■ Task
Print the passage from the seismic survey article word for word, starting at "Three cases of" and ending at "for characterizing lithologies.".

-------- Selected extract

Integrating converted shear-wave data with traditional P-wave data provides reservoir insights.

 


Integrating converted shear-wave data with traditional P-wave data provides reservoir insights.

Robert R. Stewart, University of Houston

Analyzing both compressional PP waves (“loud” and arriving first) and converted-shear PS wavefields (“shy” and arriving later) from a multicomponent seismic survey can provide more information about subsurface structures, lithologies and their fluid saturants. This article discusses the techniques of jointly interpreting P-wave (compressive wave) data in association with converted-wave (P-to-S on reflection) seismic data—that is, having a more complete seismic conversation to locate subsurface resources. The methods include log analysis, generation of synthetic seismograms and vertical seismic profile (VSP) correlation, along with registering, picking and calculating ratios of the PP and PS sections.

Three cases of oil fields in clastic (sand-shale) environments are discussed where multicomponent seismic data was used to assist in the search for hydrocarbons: the Cambay Basin, India; the Williston Basin (Ross Lake), Saskatchewan; and the Central Plains of Alberta. In addition, two carbonate cases are considered from the Cantarell oil field in Mexico and Lousana Field, Alberta. The ratio of compressional to shear velocity values (Vp/Vs) from travel-time thickness (isochrons) is especially useful for characterizing lithologies.

WAVE INFORMATION

Many current exploration or development targets require increasingly detailed information about the subsurface. Can we remotely determine actual rock type, such as sand versus shale percentages or dolomite versus limestone? Can we improve structural imaging in complex geologies? Can we refine our porosity estimates?

P-wave seismic imaging has been enormously useful in these pursuits; the compressional wave usually arrives loud and clear. But sometimes P-wave information is ambiguous or limited. The P-to-S conversion upon reflection can supply additional information in the form of S-wave (shear wave) properties that can improve our understanding of the subsurface. The S-waves are comparatively “shy”; they arrive later, with lower amplitudes and more subtleties. However, the reward in assessing the P-S waves will include their contribution to rock type determination, fracture state and porosity estimation, and imaging in special situations.

----------------
-------- Items

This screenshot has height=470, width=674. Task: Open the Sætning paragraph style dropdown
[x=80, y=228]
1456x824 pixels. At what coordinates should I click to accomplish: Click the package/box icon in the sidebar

----------------
-------- Items

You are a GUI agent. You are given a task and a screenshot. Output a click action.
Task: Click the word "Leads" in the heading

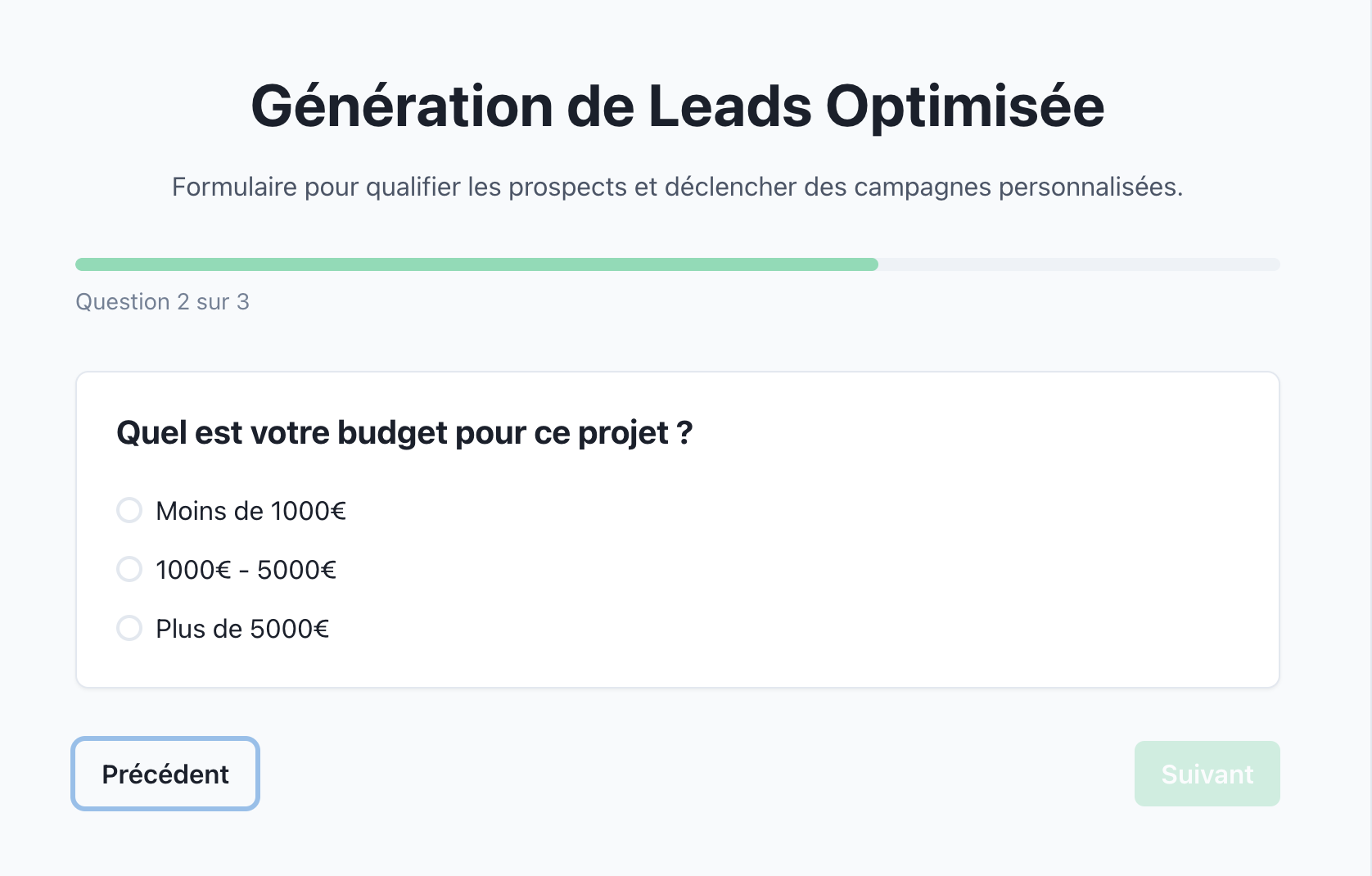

----------------

■ Final result
Three cases of oil fields in clastic (sand-shale) environments are discussed where multicomponent seismic data was used to assist in the search for hydrocarbons: the Cambay Basin, India; the Williston Basin (Ross Lake), Saskatchewan; and the Central Plains of Alberta. In addition, two carbonate cases are considered from the Cantarell oil field in Mexico and Lousana Field, Alberta. The ratio of compressional to shear velocity values (Vp/Vs) from travel-time thickness (isochrons) is especially useful for characterizing lithologies.